▶ [TASK BRIEF]:
Return every record exactly as written.

(Stored data)

================================

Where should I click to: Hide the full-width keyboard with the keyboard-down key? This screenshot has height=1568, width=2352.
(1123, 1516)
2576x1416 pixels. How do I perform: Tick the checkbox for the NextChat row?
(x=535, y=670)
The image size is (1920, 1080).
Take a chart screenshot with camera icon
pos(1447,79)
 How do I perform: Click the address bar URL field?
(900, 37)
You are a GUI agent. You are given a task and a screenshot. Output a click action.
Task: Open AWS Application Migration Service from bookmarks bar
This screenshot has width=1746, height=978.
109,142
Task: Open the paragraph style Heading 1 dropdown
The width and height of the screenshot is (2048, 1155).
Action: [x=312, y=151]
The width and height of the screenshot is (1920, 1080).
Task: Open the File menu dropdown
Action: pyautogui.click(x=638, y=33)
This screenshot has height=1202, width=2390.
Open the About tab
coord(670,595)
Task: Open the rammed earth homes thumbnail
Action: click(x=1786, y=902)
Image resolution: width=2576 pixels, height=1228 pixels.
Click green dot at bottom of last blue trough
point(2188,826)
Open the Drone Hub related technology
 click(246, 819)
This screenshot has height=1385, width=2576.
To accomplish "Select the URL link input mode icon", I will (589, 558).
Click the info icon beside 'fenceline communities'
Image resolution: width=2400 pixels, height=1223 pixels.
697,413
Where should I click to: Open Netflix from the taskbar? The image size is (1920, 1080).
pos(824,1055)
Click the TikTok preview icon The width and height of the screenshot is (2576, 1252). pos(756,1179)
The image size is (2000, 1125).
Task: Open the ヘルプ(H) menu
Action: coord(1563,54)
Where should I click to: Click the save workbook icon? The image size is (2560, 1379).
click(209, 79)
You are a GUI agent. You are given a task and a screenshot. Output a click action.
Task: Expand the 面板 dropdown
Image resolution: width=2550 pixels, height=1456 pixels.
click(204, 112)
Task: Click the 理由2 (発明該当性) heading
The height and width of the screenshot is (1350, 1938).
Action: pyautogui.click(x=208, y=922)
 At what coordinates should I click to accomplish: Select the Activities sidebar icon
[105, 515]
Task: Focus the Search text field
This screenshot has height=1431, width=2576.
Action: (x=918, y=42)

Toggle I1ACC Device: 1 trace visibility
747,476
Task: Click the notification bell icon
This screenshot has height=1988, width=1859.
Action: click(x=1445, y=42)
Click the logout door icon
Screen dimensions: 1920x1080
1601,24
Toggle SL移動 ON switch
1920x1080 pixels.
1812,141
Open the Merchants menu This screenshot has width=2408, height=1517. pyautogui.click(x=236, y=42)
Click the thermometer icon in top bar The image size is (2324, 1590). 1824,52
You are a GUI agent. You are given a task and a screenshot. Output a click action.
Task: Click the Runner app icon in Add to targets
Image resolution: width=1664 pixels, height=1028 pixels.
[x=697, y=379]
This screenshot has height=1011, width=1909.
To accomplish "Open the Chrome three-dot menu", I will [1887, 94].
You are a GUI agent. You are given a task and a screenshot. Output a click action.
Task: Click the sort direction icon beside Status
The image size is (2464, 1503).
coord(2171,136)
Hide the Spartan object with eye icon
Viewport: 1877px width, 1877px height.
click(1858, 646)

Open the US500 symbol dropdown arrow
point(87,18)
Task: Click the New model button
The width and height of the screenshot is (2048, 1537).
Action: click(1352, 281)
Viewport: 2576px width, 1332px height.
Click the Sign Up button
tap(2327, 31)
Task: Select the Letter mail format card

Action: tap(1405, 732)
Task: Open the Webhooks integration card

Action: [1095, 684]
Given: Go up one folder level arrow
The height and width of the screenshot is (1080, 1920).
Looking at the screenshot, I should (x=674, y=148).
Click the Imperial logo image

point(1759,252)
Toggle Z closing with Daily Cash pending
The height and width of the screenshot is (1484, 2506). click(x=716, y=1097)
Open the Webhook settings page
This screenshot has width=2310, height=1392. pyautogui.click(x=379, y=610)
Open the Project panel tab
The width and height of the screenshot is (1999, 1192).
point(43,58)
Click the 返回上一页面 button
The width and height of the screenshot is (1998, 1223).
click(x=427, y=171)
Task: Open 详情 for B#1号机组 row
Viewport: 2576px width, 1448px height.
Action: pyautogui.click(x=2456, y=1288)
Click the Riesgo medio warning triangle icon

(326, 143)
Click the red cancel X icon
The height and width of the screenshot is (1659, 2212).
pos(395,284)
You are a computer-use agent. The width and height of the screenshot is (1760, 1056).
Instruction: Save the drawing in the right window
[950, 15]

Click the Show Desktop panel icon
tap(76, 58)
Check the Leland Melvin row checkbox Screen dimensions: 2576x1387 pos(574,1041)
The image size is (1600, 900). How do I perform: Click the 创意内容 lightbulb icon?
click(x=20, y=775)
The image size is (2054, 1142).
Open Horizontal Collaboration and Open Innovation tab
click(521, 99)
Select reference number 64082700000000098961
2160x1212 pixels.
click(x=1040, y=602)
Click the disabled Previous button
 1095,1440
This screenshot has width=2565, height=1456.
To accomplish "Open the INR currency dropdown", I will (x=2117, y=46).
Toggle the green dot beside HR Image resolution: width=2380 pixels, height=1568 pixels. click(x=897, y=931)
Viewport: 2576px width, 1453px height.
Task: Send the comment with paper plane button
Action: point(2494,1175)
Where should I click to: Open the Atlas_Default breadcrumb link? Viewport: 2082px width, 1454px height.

================================

▶ [ANSWER BOX]:
Where should I click to: Hide the full-width keyboard with the keyboard-down key? This screenshot has height=1568, width=2352.
(1123, 1516)
2576x1416 pixels. How do I perform: Tick the checkbox for the NextChat row?
(x=535, y=670)
The image size is (1920, 1080).
Take a chart screenshot with camera icon
pos(1447,79)
 How do I perform: Click the address bar URL field?
(900, 37)
You are a GUI agent. You are given a task and a screenshot. Output a click action.
Task: Open AWS Application Migration Service from bookmarks bar
This screenshot has width=1746, height=978.
109,142
Task: Open the paragraph style Heading 1 dropdown
The width and height of the screenshot is (2048, 1155).
Action: [x=312, y=151]
The width and height of the screenshot is (1920, 1080).
Task: Open the File menu dropdown
Action: pyautogui.click(x=638, y=33)
This screenshot has height=1202, width=2390.
Open the About tab
coord(670,595)
Task: Open the rammed earth homes thumbnail
Action: click(x=1786, y=902)
Image resolution: width=2576 pixels, height=1228 pixels.
Click green dot at bottom of last blue trough
point(2188,826)
Open the Drone Hub related technology
 click(246, 819)
This screenshot has height=1385, width=2576.
To accomplish "Select the URL link input mode icon", I will (589, 558).
Click the info icon beside 'fenceline communities'
Image resolution: width=2400 pixels, height=1223 pixels.
697,413
Where should I click to: Open Netflix from the taskbar? The image size is (1920, 1080).
pos(824,1055)
Click the TikTok preview icon The width and height of the screenshot is (2576, 1252). pos(756,1179)
The image size is (2000, 1125).
Task: Open the ヘルプ(H) menu
Action: coord(1563,54)
Where should I click to: Click the save workbook icon? The image size is (2560, 1379).
click(209, 79)
You are a GUI agent. You are given a task and a screenshot. Output a click action.
Task: Expand the 面板 dropdown
Image resolution: width=2550 pixels, height=1456 pixels.
click(204, 112)
Task: Click the 理由2 (発明該当性) heading
The height and width of the screenshot is (1350, 1938).
Action: pyautogui.click(x=208, y=922)
 At what coordinates should I click to accomplish: Select the Activities sidebar icon
[105, 515]
Task: Focus the Search text field
This screenshot has height=1431, width=2576.
Action: (x=918, y=42)

Toggle I1ACC Device: 1 trace visibility
747,476
Task: Click the notification bell icon
This screenshot has height=1988, width=1859.
Action: click(x=1445, y=42)
Click the logout door icon
Screen dimensions: 1920x1080
1601,24
Toggle SL移動 ON switch
1920x1080 pixels.
1812,141
Open the Merchants menu This screenshot has width=2408, height=1517. pyautogui.click(x=236, y=42)
Click the thermometer icon in top bar The image size is (2324, 1590). 1824,52
You are a GUI agent. You are given a task and a screenshot. Output a click action.
Task: Click the Runner app icon in Add to targets
Image resolution: width=1664 pixels, height=1028 pixels.
[x=697, y=379]
This screenshot has height=1011, width=1909.
To accomplish "Open the Chrome three-dot menu", I will [1887, 94].
You are a GUI agent. You are given a task and a screenshot. Output a click action.
Task: Click the sort direction icon beside Status
The image size is (2464, 1503).
coord(2171,136)
Hide the Spartan object with eye icon
Viewport: 1877px width, 1877px height.
click(1858, 646)

Open the US500 symbol dropdown arrow
point(87,18)
Task: Click the New model button
The width and height of the screenshot is (2048, 1537).
Action: click(1352, 281)
Viewport: 2576px width, 1332px height.
Click the Sign Up button
tap(2327, 31)
Task: Select the Letter mail format card

Action: tap(1405, 732)
Task: Open the Webhooks integration card

Action: [1095, 684]
Given: Go up one folder level arrow
The height and width of the screenshot is (1080, 1920).
Looking at the screenshot, I should (x=674, y=148).
Click the Imperial logo image

point(1759,252)
Toggle Z closing with Daily Cash pending
The height and width of the screenshot is (1484, 2506). click(x=716, y=1097)
Open the Webhook settings page
This screenshot has width=2310, height=1392. pyautogui.click(x=379, y=610)
Open the Project panel tab
The width and height of the screenshot is (1999, 1192).
point(43,58)
Click the 返回上一页面 button
The width and height of the screenshot is (1998, 1223).
click(x=427, y=171)
Task: Open 详情 for B#1号机组 row
Viewport: 2576px width, 1448px height.
Action: pyautogui.click(x=2456, y=1288)
Click the Riesgo medio warning triangle icon

(326, 143)
Click the red cancel X icon
The height and width of the screenshot is (1659, 2212).
pos(395,284)
You are a computer-use agent. The width and height of the screenshot is (1760, 1056).
Instruction: Save the drawing in the right window
[950, 15]

Click the Show Desktop panel icon
tap(76, 58)
Check the Leland Melvin row checkbox Screen dimensions: 2576x1387 pos(574,1041)
The image size is (1600, 900). How do I perform: Click the 创意内容 lightbulb icon?
click(x=20, y=775)
The image size is (2054, 1142).
Open Horizontal Collaboration and Open Innovation tab
click(521, 99)
Select reference number 64082700000000098961
2160x1212 pixels.
click(x=1040, y=602)
Click the disabled Previous button
 1095,1440
This screenshot has width=2565, height=1456.
To accomplish "Open the INR currency dropdown", I will (x=2117, y=46).
Toggle the green dot beside HR Image resolution: width=2380 pixels, height=1568 pixels. click(x=897, y=931)
Viewport: 2576px width, 1453px height.
Task: Send the comment with paper plane button
Action: point(2494,1175)
Where should I click to: Open the Atlas_Default breadcrumb link? Viewport: 2082px width, 1454px height.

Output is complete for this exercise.